VULNERABLE people in care homes in Wales are being placed at risk due to the number of staff having to self-isolate, it has been claimed.

Keri Llewellyn, the vice chairwoman of Care Forum Wales, said they had received reports of some care homes having 40 per cent of staff at home quarantining.

As a result, a growing number of providers were struggling to give the required level of care  – and Ms Llewellyn warned the situation was only going to get worse with covid cases on the rise.


She added that as social service departments were being affected by the same problem, this meant there were no reinforcements from there available for care homes of social care providers.

“We can’t carry on providing the same service to everyone in the community while we’ve got that many staff off,” Ms Llewellyn said.

“They can’t get people out of hospital clearly, so there’s already a backlog to free up hospitals because they can’t move them on to having care because nobody has the capacity.

“We’re facing a perfect storm. As well as the increasing number of people self-isolating.”

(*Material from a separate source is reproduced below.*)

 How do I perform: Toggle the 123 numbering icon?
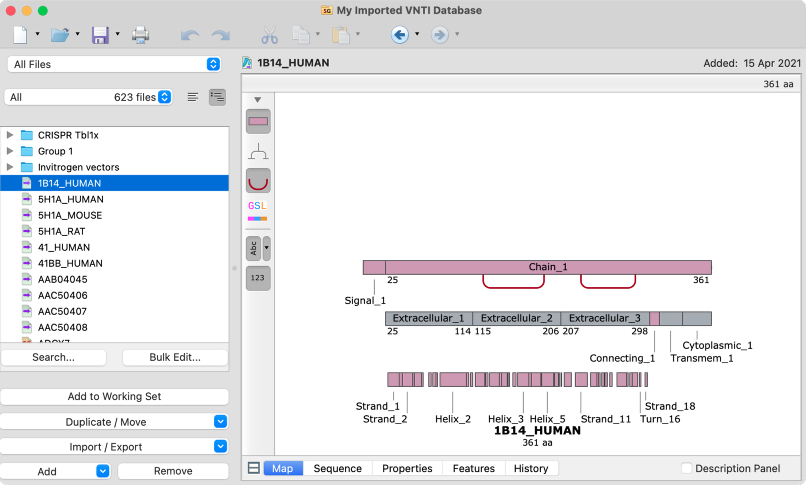(258, 278)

The Welsh Government has announced that from August 7, fully-vaccinated people will not need to self-isolate if they come in close contact with someone who has tested positive.

Care Forum Wales say they are looking forward to discussing with the Welsh Government what this means for social care and any additional measures for staff working in health and care settings.

Care Forum Wales chief executive Mary Wimbury said: “The vast majority of social care staff are fully vaccinated, as are the people receiving care.

“We will be discussing with the Welsh Government the arrangements they have suggested will need to be in place for those in the care sector who would previously have been required to self-isolate after being in contact with somebody who has Covid.

“Caution should still be the watchword in Wales but we have also got to be in a position where we can deliver services.

“We are very concerned providers we are going to reach a point where vulnerable people are at risk because there are not enough staff to care for them.”

A Welsh Government spokesman said: "Yesterday the first minister outlined the cautious easing of coronavirus restrictions and our intention to remove the requirement for people who are fully vaccinated to self-isolate if they are a close contact of someone who has tested positive.

"We will discuss with partners additional safeguards for people working in health and social care settings and with vulnerable people.

"We have a lot of work to do before these changes can be made.

“In the meantime the existing rules apply. If you have symptoms of coronavirus, test positive, or are identified as a contact who has tested positive, you will need to self-isolate whether you have been fully vaccinated or not.”